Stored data
+ + +
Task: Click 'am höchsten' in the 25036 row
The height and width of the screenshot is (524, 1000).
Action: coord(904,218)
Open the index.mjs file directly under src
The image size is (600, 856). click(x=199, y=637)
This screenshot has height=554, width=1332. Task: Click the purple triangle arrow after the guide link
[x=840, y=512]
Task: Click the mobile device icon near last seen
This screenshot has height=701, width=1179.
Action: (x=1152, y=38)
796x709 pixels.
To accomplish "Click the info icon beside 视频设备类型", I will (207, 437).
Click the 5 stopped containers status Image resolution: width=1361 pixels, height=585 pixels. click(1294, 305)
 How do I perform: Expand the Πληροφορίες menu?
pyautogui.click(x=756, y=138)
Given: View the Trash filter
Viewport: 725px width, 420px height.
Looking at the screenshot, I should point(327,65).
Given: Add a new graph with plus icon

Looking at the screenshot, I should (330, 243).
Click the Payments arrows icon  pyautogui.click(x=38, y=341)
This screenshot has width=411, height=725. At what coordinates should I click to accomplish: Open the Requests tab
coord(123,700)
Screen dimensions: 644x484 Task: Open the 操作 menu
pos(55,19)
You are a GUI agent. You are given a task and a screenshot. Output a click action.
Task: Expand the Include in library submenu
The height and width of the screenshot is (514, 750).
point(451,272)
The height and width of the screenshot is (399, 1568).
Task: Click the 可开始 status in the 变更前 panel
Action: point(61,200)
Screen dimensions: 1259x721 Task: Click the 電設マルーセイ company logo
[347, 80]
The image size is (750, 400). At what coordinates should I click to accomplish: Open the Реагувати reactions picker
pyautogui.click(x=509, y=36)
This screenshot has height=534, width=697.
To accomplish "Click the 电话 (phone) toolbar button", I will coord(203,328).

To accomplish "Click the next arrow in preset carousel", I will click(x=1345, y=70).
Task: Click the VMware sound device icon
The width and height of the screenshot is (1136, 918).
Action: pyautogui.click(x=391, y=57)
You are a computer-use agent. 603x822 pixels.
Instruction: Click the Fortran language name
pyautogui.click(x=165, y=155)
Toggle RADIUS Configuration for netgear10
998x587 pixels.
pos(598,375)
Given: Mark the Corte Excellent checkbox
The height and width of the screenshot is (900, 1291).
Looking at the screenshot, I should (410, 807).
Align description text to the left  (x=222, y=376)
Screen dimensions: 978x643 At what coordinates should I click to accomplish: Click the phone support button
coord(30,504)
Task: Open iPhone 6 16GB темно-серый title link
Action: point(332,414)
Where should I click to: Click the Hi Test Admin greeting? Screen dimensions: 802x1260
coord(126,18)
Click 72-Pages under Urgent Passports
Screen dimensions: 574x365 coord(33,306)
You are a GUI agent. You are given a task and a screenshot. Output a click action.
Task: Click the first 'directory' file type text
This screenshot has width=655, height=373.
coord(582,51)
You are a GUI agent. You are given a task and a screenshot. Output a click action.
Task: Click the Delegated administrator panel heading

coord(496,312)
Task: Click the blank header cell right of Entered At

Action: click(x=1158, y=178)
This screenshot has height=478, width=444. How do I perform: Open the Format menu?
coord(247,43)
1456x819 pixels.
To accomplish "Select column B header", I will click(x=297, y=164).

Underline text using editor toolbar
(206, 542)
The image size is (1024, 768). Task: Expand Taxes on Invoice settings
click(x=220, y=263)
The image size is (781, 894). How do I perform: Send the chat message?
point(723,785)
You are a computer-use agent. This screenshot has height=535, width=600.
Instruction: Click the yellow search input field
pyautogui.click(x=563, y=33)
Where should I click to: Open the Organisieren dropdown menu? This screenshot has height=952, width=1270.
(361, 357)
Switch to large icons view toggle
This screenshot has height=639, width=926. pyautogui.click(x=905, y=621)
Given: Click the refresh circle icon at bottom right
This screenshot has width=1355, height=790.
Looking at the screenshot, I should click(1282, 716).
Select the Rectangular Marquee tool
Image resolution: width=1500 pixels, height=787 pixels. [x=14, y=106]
+ + +
**Aim of the exercise:** All records above are to be printed exactly, with nothing omitted.

**Solution for this task:**
Task: Click 'am höchsten' in the 25036 row
The height and width of the screenshot is (524, 1000).
Action: coord(904,218)
Open the index.mjs file directly under src
The image size is (600, 856). click(x=199, y=637)
This screenshot has height=554, width=1332. Task: Click the purple triangle arrow after the guide link
[x=840, y=512]
Task: Click the mobile device icon near last seen
This screenshot has height=701, width=1179.
Action: (x=1152, y=38)
796x709 pixels.
To accomplish "Click the info icon beside 视频设备类型", I will (207, 437).
Click the 5 stopped containers status Image resolution: width=1361 pixels, height=585 pixels. click(1294, 305)
 How do I perform: Expand the Πληροφορίες menu?
pyautogui.click(x=756, y=138)
Given: View the Trash filter
Viewport: 725px width, 420px height.
Looking at the screenshot, I should point(327,65).
Given: Add a new graph with plus icon

Looking at the screenshot, I should (330, 243).
Click the Payments arrows icon  pyautogui.click(x=38, y=341)
This screenshot has width=411, height=725. At what coordinates should I click to accomplish: Open the Requests tab
coord(123,700)
Screen dimensions: 644x484 Task: Open the 操作 menu
pos(55,19)
You are a GUI agent. You are given a task and a screenshot. Output a click action.
Task: Expand the Include in library submenu
The height and width of the screenshot is (514, 750).
point(451,272)
The height and width of the screenshot is (399, 1568).
Task: Click the 可开始 status in the 变更前 panel
Action: point(61,200)
Screen dimensions: 1259x721 Task: Click the 電設マルーセイ company logo
[347, 80]
The image size is (750, 400). At what coordinates should I click to accomplish: Open the Реагувати reactions picker
pyautogui.click(x=509, y=36)
This screenshot has height=534, width=697.
To accomplish "Click the 电话 (phone) toolbar button", I will coord(203,328).

To accomplish "Click the next arrow in preset carousel", I will click(x=1345, y=70).
Task: Click the VMware sound device icon
The width and height of the screenshot is (1136, 918).
Action: pyautogui.click(x=391, y=57)
You are a computer-use agent. 603x822 pixels.
Instruction: Click the Fortran language name
pyautogui.click(x=165, y=155)
Toggle RADIUS Configuration for netgear10
998x587 pixels.
pos(598,375)
Given: Mark the Corte Excellent checkbox
The height and width of the screenshot is (900, 1291).
Looking at the screenshot, I should (410, 807).
Align description text to the left  (x=222, y=376)
Screen dimensions: 978x643 At what coordinates should I click to accomplish: Click the phone support button
coord(30,504)
Task: Open iPhone 6 16GB темно-серый title link
Action: point(332,414)
Where should I click to: Click the Hi Test Admin greeting? Screen dimensions: 802x1260
coord(126,18)
Click 72-Pages under Urgent Passports
Screen dimensions: 574x365 coord(33,306)
You are a GUI agent. You are given a task and a screenshot. Output a click action.
Task: Click the first 'directory' file type text
This screenshot has width=655, height=373.
coord(582,51)
You are a GUI agent. You are given a task and a screenshot. Output a click action.
Task: Click the Delegated administrator panel heading

coord(496,312)
Task: Click the blank header cell right of Entered At

Action: click(x=1158, y=178)
This screenshot has height=478, width=444. How do I perform: Open the Format menu?
coord(247,43)
1456x819 pixels.
To accomplish "Select column B header", I will click(x=297, y=164).

Underline text using editor toolbar
(206, 542)
The image size is (1024, 768). Task: Expand Taxes on Invoice settings
click(x=220, y=263)
The image size is (781, 894). How do I perform: Send the chat message?
point(723,785)
You are a computer-use agent. This screenshot has height=535, width=600.
Instruction: Click the yellow search input field
pyautogui.click(x=563, y=33)
Where should I click to: Open the Organisieren dropdown menu? This screenshot has height=952, width=1270.
(361, 357)
Switch to large icons view toggle
This screenshot has height=639, width=926. pyautogui.click(x=905, y=621)
Given: Click the refresh circle icon at bottom right
This screenshot has width=1355, height=790.
Looking at the screenshot, I should click(1282, 716).
Select the Rectangular Marquee tool
Image resolution: width=1500 pixels, height=787 pixels. [x=14, y=106]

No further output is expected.